30 April 2005


At lunch with my colleagues a couple of days ago, I started to get up on my soapbox about something: Kids are not teaching tools.

What triggered this was a discussion about the number of honors sophomore biology sections for next year. For the last 8 years or so, we have run either 2 or 3 (based on what students sign up for). Next year, there are 4.

Why the big deal? It's because honors' classes are typically filled with "nice kids." Yes, a lot of them are bright, too, but we don't have any "gates" on honors' classes. Any kid, regardless of his/her course history or grades, can sign up for an honors class.

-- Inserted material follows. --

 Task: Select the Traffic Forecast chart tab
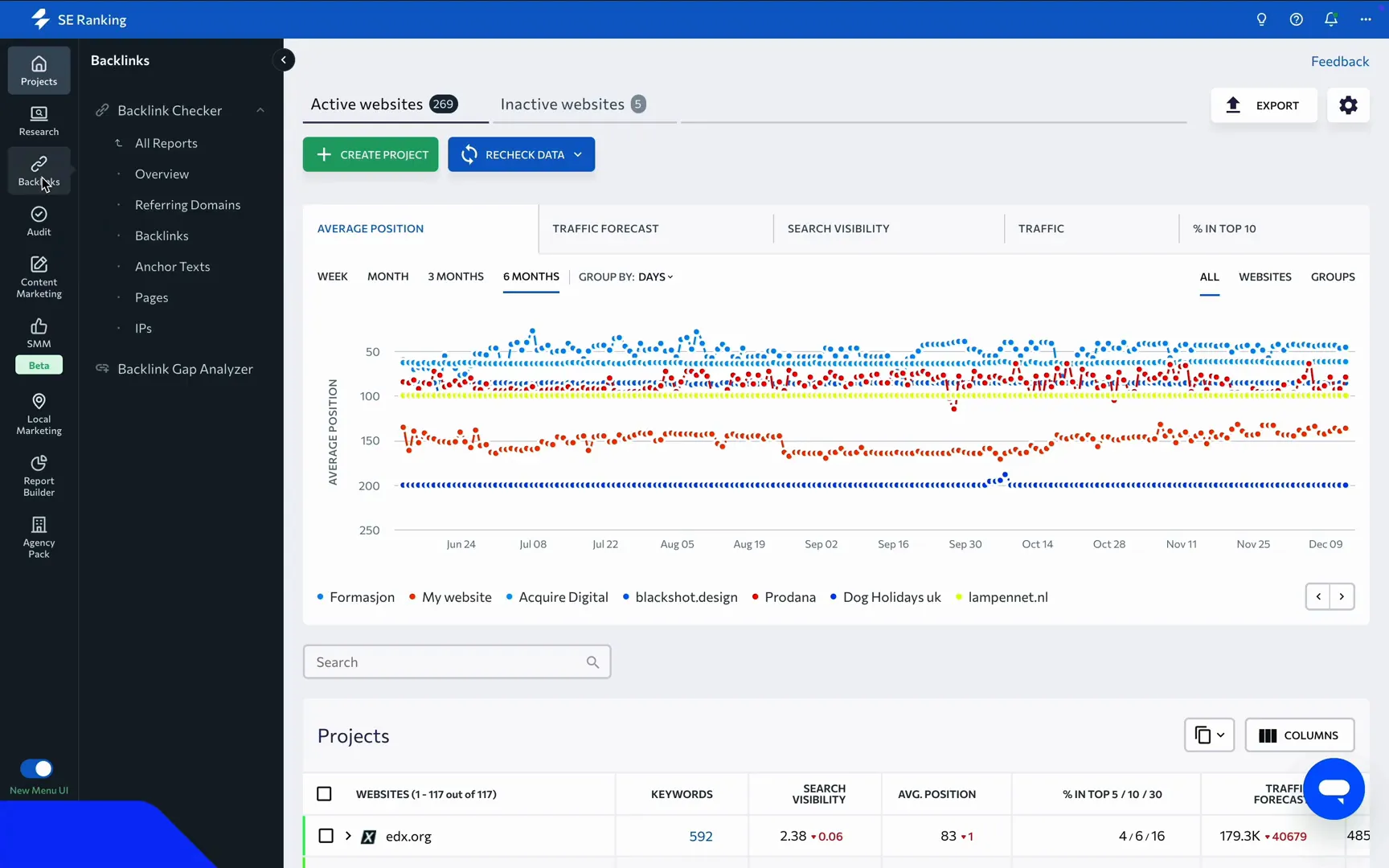tap(605, 229)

I end up with students with IEPs, 504 plans, ESL students, and all sorts of variations in between. It's true that you would find fewer of those students in an honors class vs. regular class, but it isn't as if all honors' students are the cream of the crop.

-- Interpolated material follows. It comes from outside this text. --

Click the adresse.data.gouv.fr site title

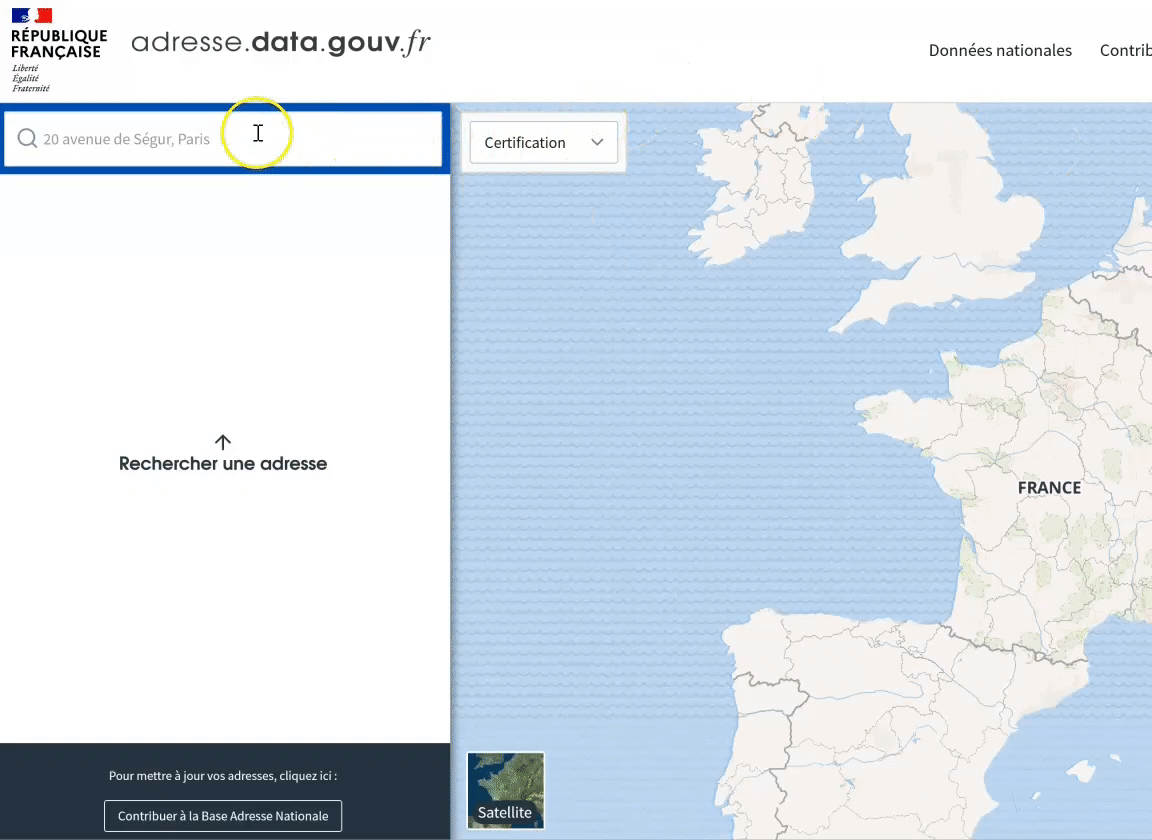[x=281, y=43]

Teachers of regular biology courses tend to feel that their classes would be "nicer" if fewer students were enrolled in an honors class. They believe their ratio of kids who do their homework, pay rapt attention, and who can read a set of lab instructions would increase...and therefore, their teaching day would be better. These teachers never provide a reason why it would be in the best interests of the student to take regular bio vs. honors bio.

I'm sorry, but kids are not teaching tools. Kids should not be placed in your class in order to make your day better. That's not why they're there. It's not that I don't understand a teacher's frustration with a difficult class and/or challenging students. I've had my share of those---and I have to tell you, most of them involved honors' students or classes.

Will we have 4 sections of sophomore honors biology at our school next year? I think we will. For one thing, the incoming class is significantly larger than previous classes. We would have to have more sections of science as is. (Our department currently has 5.8 science teachers and next year, we will need 6.3.) The administration is also not wild about the idea of offering fewer sections than kids have asked to enroll in. How do you decide which kids don't get the class---especially when there are no entry requirements? Who is going to call a parent and say, "You're kid can't take honors because Mr. X wants a nicer classroom environment."?

The other part of this is that I'm trying to disengage myself from my department, as I will only be teaching one class there next year. Honors biology will no longer be part of my world, and so I must leave others to make those decisions. I didn't do the whole soapbox routine at lunch the other day. I'm hopeful that my colleagues will come to their own realizations about the prospective "purpose" of kids in our classrooms...and that whatever that may be, it does not include the concept that kids are teaching tools. They aren't.

1 comment:

Anonymous said...

There's a time to wait for others to come to your conclusions -- but this is not that time. You should certainly share your well-reasoned thoughts with your colleagues -- particularly if they are about to make decisions that are going to hurt students.